There are references in classic story, as in Babylonian legends, in Phenician and Syrian beliefs, and in the Hebrew prophetic visions, to life-giving waters flowing out from under the threshold of the sanctuary. In the garden of the palace-temple of Alcinoüs “are two springs, the one ripples through the whole garden, the other opposite it gushes under the threshold of the courtyard to the lofty house, and from it the citizens draw their water.”[398] On “the apple-growing shores of the Hesperides,” where Atlas upholds “the holy threshold of heaven,” according to the poets, “springs of ambrosia pour from the chamber of Zeus, from his bedside,” and give a rich blessing to the life-giving earth.[399] And of Delphi it is said: “Going toward the temple we come upon the spring Cassotis: there is a low wall about it, and you ascend to the spring through the walls. The water of this Cassotis they say sinks underground, and in the shrine of the god [Apollo] makes the woman prophetic [is inspiration to her.]”[400]

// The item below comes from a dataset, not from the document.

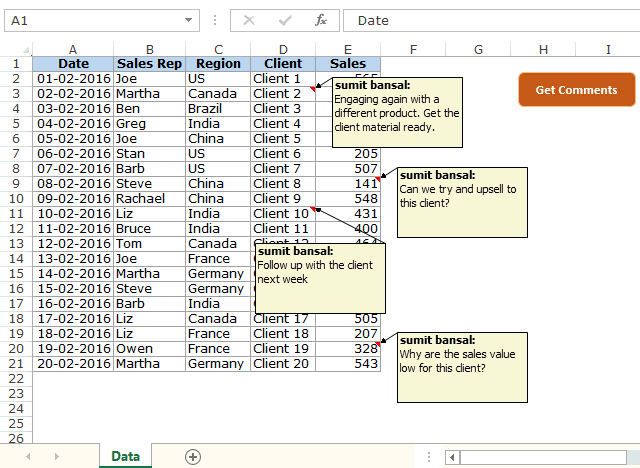Add a new sheet with plus icon

click(193, 457)
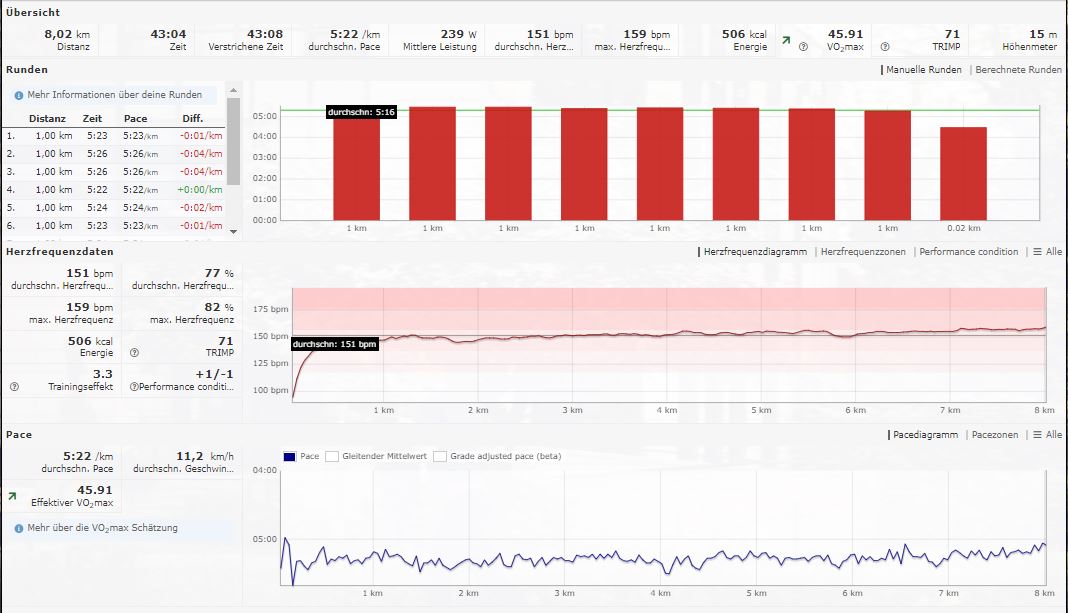The height and width of the screenshot is (613, 1068).
Task: Click the info icon beside VO2max Schätzung
Action: (x=19, y=527)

In the early churches of Europe, the threshold marked a sacred boundary of the edifice, to cross which indicated a certain covenant right to participate in the privileges of the house of God. As the structure of the churches changed, in the progress of the centuries, the threshold of the sanctuary came to be in a different portion of the building, or series of buildings; but its sacredness remained, wherever it was supposed to be. The term “altar” also changed, from the border line of the place of worship, to the holy table within the sanctuary.